С другого конца нар поднялась лысая голова.
– Что арапа запускаешь? Нечто это политика, коли человек по карманам лазаит? «Политический» открыл правый глаз.
– Ай ты, лысый барабан. Дрыхни там себе и вшов считай… А вы из себя кто будете? –обратился он ко мне.
– Я? Как вам сказать… быв. – чья-то рука, быстро скользнув по лицу, вырвала у меня из рта папиросу, – бывший студент; теперь, как и многие, – пролетающий…
Левый глаз моего нового друга открылся изумленно.
– И вы с таким талантом здесь пропадаете?
Камера грохнула от смеха всяких тонов и оттенков, до ослиных криков включительно.
У вас тут весело, – вздохнул я – кто это ослу подражает? Тот, кому я наступил на ноги, промычал:
Ему и подражать нечего. Потому – осел всамделишный.
– А ты – домушник, по квартерам смертоубийством промышляешь! – крикнул «осел» и выругался сочно, с большим наслаждением. – В Лесном семерых придавил? На Миллионной – пять? А на островах чикал головки топором да и засыпался? Вот стерва… Разговаривает еще.
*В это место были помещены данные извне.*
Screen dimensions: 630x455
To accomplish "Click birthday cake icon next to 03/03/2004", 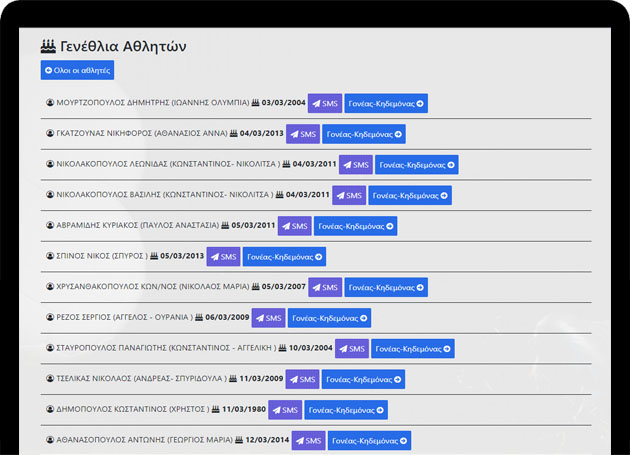I will [x=256, y=102].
Пропишут тебе еще ленинских пилюль, подожди еще малость!
– Мне показалось интересным это новое лекарство.
– Что еще за «ленинские» пилюли?
Парень в щегольском пальто плюнул в затканный паутиной угол. Слюна, прорвав паутину, повисла на гвозде, где когда-то висела икона.
– Пилюльки-то? Оченно обыкновенные – свинцовые.
Сзади кто-то осторожно тронул меня за плечо; я повернул голову и увидел старика в больших дымчатых очках, с лицом ласковым и сконфуженным.
– Что вам?
– Скажите, вы знаете французский язык?